* _Record excerpts_
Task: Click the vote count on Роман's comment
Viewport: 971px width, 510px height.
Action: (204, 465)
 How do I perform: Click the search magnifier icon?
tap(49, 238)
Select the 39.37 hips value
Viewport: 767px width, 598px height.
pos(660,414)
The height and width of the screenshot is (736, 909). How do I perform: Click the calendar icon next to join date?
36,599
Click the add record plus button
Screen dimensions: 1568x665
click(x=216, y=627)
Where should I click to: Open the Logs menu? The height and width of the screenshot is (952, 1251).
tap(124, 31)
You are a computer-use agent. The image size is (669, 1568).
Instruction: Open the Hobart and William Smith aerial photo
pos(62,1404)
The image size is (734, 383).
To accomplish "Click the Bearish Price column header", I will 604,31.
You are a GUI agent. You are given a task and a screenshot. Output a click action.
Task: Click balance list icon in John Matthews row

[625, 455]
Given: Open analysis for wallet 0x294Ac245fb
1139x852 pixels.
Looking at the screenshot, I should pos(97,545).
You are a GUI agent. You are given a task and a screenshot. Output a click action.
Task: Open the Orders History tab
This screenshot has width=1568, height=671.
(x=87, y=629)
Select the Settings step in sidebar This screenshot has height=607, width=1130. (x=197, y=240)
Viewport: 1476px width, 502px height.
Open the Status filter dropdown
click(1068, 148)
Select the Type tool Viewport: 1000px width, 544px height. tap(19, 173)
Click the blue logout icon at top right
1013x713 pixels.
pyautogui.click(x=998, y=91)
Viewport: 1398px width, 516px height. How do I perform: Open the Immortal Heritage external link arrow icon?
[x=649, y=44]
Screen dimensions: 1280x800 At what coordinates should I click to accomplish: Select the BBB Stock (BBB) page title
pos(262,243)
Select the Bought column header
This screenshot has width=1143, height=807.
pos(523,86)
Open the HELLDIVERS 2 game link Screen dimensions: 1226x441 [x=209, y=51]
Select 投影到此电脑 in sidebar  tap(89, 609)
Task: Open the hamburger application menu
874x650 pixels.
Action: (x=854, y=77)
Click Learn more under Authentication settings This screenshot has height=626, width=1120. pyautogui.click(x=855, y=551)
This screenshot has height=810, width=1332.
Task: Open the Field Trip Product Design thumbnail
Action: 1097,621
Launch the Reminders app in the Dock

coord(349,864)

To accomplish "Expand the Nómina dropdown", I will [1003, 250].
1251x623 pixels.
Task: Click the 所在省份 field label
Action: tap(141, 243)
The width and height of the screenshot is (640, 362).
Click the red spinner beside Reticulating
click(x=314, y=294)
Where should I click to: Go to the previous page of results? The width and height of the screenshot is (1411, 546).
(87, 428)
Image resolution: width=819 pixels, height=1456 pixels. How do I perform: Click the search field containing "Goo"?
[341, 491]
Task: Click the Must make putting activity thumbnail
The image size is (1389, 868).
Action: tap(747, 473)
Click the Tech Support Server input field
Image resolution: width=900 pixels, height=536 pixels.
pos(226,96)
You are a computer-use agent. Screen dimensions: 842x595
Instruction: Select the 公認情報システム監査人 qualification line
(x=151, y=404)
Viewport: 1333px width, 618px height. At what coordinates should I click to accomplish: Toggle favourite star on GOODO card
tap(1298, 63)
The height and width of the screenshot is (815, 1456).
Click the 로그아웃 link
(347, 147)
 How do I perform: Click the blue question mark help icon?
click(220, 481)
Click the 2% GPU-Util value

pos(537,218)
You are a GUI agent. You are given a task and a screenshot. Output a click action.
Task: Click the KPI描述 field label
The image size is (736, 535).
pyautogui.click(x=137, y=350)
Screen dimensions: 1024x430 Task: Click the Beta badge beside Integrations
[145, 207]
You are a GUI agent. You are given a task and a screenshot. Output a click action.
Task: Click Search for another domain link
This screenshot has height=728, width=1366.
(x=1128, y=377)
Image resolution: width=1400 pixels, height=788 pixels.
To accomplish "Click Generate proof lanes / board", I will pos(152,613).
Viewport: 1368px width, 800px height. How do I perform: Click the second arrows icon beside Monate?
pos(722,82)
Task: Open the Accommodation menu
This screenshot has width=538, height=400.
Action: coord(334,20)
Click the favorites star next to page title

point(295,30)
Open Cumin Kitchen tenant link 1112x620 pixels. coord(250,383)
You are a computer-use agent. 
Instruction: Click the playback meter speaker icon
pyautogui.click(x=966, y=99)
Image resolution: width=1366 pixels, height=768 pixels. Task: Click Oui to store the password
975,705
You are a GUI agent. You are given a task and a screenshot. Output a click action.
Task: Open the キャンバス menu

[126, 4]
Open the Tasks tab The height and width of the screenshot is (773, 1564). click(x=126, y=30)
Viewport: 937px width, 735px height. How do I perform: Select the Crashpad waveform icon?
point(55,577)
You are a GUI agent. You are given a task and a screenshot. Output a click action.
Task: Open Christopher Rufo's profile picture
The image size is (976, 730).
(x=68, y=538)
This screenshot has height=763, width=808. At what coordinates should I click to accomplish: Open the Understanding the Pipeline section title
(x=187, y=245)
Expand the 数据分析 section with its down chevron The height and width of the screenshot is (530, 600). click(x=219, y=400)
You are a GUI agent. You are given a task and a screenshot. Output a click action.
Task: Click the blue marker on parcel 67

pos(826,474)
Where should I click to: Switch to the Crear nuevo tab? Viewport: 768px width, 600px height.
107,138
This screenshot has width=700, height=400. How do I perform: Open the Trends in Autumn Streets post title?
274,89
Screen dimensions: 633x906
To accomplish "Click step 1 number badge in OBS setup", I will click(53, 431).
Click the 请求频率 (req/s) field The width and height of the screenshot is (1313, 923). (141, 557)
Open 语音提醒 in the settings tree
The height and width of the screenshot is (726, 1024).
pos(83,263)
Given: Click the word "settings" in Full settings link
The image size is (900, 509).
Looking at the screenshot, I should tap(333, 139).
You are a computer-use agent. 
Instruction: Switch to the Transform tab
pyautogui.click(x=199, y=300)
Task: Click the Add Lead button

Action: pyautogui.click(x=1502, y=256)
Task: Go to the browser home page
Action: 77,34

* _Exercise description_
The complete data above is to be written out again as it stands.

* _Exercise output_
Task: Click the vote count on Роман's comment
Viewport: 971px width, 510px height.
Action: (204, 465)
 How do I perform: Click the search magnifier icon?
tap(49, 238)
Select the 39.37 hips value
Viewport: 767px width, 598px height.
pos(660,414)
The height and width of the screenshot is (736, 909). How do I perform: Click the calendar icon next to join date?
36,599
Click the add record plus button
Screen dimensions: 1568x665
click(x=216, y=627)
Where should I click to: Open the Logs menu? The height and width of the screenshot is (952, 1251).
tap(124, 31)
You are a computer-use agent. The image size is (669, 1568).
Instruction: Open the Hobart and William Smith aerial photo
pos(62,1404)
The image size is (734, 383).
To accomplish "Click the Bearish Price column header", I will 604,31.
You are a GUI agent. You are given a task and a screenshot. Output a click action.
Task: Click balance list icon in John Matthews row

[625, 455]
Given: Open analysis for wallet 0x294Ac245fb
1139x852 pixels.
Looking at the screenshot, I should pos(97,545).
You are a GUI agent. You are given a task and a screenshot. Output a click action.
Task: Open the Orders History tab
This screenshot has width=1568, height=671.
(x=87, y=629)
Select the Settings step in sidebar This screenshot has height=607, width=1130. (x=197, y=240)
Viewport: 1476px width, 502px height.
Open the Status filter dropdown
click(1068, 148)
Select the Type tool Viewport: 1000px width, 544px height. tap(19, 173)
Click the blue logout icon at top right
1013x713 pixels.
pyautogui.click(x=998, y=91)
Viewport: 1398px width, 516px height. How do I perform: Open the Immortal Heritage external link arrow icon?
[x=649, y=44]
Screen dimensions: 1280x800 At what coordinates should I click to accomplish: Select the BBB Stock (BBB) page title
pos(262,243)
Select the Bought column header
This screenshot has width=1143, height=807.
pos(523,86)
Open the HELLDIVERS 2 game link Screen dimensions: 1226x441 [x=209, y=51]
Select 投影到此电脑 in sidebar  tap(89, 609)
Task: Open the hamburger application menu
874x650 pixels.
Action: (x=854, y=77)
Click Learn more under Authentication settings This screenshot has height=626, width=1120. pyautogui.click(x=855, y=551)
This screenshot has height=810, width=1332.
Task: Open the Field Trip Product Design thumbnail
Action: 1097,621
Launch the Reminders app in the Dock

coord(349,864)

To accomplish "Expand the Nómina dropdown", I will [1003, 250].
1251x623 pixels.
Task: Click the 所在省份 field label
Action: tap(141, 243)
The width and height of the screenshot is (640, 362).
Click the red spinner beside Reticulating
click(x=314, y=294)
Where should I click to: Go to the previous page of results? The width and height of the screenshot is (1411, 546).
(87, 428)
Image resolution: width=819 pixels, height=1456 pixels. How do I perform: Click the search field containing "Goo"?
[341, 491]
Task: Click the Must make putting activity thumbnail
The image size is (1389, 868).
Action: tap(747, 473)
Click the Tech Support Server input field
Image resolution: width=900 pixels, height=536 pixels.
pos(226,96)
You are a computer-use agent. Screen dimensions: 842x595
Instruction: Select the 公認情報システム監査人 qualification line
(x=151, y=404)
Viewport: 1333px width, 618px height. At what coordinates should I click to accomplish: Toggle favourite star on GOODO card
tap(1298, 63)
The height and width of the screenshot is (815, 1456).
Click the 로그아웃 link
(347, 147)
 How do I perform: Click the blue question mark help icon?
click(220, 481)
Click the 2% GPU-Util value

pos(537,218)
You are a GUI agent. You are given a task and a screenshot. Output a click action.
Task: Click the KPI描述 field label
The image size is (736, 535).
pyautogui.click(x=137, y=350)
Screen dimensions: 1024x430 Task: Click the Beta badge beside Integrations
[145, 207]
You are a GUI agent. You are given a task and a screenshot. Output a click action.
Task: Click Search for another domain link
This screenshot has height=728, width=1366.
(x=1128, y=377)
Image resolution: width=1400 pixels, height=788 pixels.
To accomplish "Click Generate proof lanes / board", I will pos(152,613).
Viewport: 1368px width, 800px height. How do I perform: Click the second arrows icon beside Monate?
pos(722,82)
Task: Open the Accommodation menu
This screenshot has width=538, height=400.
Action: coord(334,20)
Click the favorites star next to page title

point(295,30)
Open Cumin Kitchen tenant link 1112x620 pixels. coord(250,383)
You are a computer-use agent. 
Instruction: Click the playback meter speaker icon
pyautogui.click(x=966, y=99)
Image resolution: width=1366 pixels, height=768 pixels. Task: Click Oui to store the password
975,705
You are a GUI agent. You are given a task and a screenshot. Output a click action.
Task: Open the キャンバス menu

[126, 4]
Open the Tasks tab The height and width of the screenshot is (773, 1564). click(x=126, y=30)
Viewport: 937px width, 735px height. How do I perform: Select the Crashpad waveform icon?
point(55,577)
You are a GUI agent. You are given a task and a screenshot. Output a click action.
Task: Open Christopher Rufo's profile picture
The image size is (976, 730).
(x=68, y=538)
This screenshot has height=763, width=808. At what coordinates should I click to accomplish: Open the Understanding the Pipeline section title
(x=187, y=245)
Expand the 数据分析 section with its down chevron The height and width of the screenshot is (530, 600). click(x=219, y=400)
You are a GUI agent. You are given a task and a screenshot. Output a click action.
Task: Click the blue marker on parcel 67

pos(826,474)
Where should I click to: Switch to the Crear nuevo tab? Viewport: 768px width, 600px height.
107,138
This screenshot has width=700, height=400. How do I perform: Open the Trends in Autumn Streets post title?
274,89
Screen dimensions: 633x906
To accomplish "Click step 1 number badge in OBS setup", I will click(53, 431).
Click the 请求频率 (req/s) field The width and height of the screenshot is (1313, 923). (141, 557)
Open 语音提醒 in the settings tree
The height and width of the screenshot is (726, 1024).
pos(83,263)
Given: Click the word "settings" in Full settings link
The image size is (900, 509).
Looking at the screenshot, I should tap(333, 139).
You are a computer-use agent. 
Instruction: Switch to the Transform tab
pyautogui.click(x=199, y=300)
Task: Click the Add Lead button

Action: pyautogui.click(x=1502, y=256)
Task: Go to the browser home page
Action: 77,34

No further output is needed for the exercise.